Information provided START
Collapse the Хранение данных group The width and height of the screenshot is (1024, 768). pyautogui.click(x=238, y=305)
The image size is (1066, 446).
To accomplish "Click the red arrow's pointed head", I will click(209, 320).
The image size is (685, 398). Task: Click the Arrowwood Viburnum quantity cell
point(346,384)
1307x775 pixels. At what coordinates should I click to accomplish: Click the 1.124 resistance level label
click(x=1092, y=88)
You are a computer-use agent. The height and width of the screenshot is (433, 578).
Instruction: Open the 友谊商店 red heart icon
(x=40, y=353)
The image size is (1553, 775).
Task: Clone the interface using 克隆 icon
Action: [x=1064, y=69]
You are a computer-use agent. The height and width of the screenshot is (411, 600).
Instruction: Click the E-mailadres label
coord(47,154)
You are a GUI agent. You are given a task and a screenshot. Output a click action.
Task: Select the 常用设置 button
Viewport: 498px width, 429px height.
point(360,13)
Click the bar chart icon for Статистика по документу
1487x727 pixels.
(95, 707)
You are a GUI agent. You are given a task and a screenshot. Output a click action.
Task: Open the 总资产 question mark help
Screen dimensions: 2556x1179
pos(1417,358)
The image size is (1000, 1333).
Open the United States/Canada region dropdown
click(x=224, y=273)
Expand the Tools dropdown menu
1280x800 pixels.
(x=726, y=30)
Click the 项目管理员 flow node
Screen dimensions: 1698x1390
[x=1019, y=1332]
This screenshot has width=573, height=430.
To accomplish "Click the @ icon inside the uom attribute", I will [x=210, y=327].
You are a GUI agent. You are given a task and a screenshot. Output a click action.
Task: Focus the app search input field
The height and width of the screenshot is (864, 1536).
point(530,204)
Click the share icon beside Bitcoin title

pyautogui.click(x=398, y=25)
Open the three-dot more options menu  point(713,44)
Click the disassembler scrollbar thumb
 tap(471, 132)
Information provided END
[Problem description] Would you copy exactly the lines from the one that contains "Task: Focus the app search input field" through the final line of the records above, including both?

[Reply]
Task: Focus the app search input field
The height and width of the screenshot is (864, 1536).
point(530,204)
Click the share icon beside Bitcoin title

pyautogui.click(x=398, y=25)
Open the three-dot more options menu  point(713,44)
Click the disassembler scrollbar thumb
 tap(471, 132)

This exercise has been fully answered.